— WORK INSTRUCTIONS —
Only the lines that include "computer" should be copied from the data below.

— MATERIAL PROVIDED —
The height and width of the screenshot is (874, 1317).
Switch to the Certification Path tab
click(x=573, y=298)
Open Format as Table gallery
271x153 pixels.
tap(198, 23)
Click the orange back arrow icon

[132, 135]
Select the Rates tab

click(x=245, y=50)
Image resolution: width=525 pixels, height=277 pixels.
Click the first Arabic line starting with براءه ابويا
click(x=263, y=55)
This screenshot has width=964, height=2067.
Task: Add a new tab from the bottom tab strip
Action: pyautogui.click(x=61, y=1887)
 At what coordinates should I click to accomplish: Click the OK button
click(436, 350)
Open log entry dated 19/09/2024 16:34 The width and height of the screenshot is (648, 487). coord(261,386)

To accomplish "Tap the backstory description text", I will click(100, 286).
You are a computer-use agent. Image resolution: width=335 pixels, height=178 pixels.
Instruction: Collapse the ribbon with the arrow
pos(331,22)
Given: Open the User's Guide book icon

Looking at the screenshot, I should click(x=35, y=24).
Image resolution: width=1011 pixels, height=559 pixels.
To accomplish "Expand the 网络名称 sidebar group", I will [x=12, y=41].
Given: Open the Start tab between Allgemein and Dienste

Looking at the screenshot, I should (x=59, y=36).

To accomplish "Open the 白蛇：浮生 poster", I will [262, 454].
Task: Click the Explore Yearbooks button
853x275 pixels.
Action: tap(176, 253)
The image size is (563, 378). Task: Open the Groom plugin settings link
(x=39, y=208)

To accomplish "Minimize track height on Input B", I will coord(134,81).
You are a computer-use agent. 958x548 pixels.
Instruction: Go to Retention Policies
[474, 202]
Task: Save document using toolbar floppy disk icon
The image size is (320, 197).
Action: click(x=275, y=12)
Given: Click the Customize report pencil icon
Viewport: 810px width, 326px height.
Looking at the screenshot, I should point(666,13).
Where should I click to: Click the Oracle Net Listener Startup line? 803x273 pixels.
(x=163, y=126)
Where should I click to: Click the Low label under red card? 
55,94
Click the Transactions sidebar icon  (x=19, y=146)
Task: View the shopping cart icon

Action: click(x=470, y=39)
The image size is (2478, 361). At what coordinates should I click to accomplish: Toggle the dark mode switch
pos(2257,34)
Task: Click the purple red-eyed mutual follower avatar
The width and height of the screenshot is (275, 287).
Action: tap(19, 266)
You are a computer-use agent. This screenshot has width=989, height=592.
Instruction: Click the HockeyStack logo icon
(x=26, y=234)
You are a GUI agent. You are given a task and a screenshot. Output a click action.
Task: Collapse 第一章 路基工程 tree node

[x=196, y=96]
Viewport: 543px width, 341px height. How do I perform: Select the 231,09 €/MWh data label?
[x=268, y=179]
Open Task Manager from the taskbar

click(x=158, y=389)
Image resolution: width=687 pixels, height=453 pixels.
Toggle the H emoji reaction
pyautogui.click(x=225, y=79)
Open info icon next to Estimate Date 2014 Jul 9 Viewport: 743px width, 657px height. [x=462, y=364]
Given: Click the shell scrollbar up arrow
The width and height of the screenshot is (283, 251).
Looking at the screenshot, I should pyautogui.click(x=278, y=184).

— ANSWER SECTION —
You are a computer-use agent. Image resolution: width=335 pixels, height=178 pixels.
You are a computer-use agent. 958x548 pixels.
You are a computer-use agent. This screenshot has width=989, height=592.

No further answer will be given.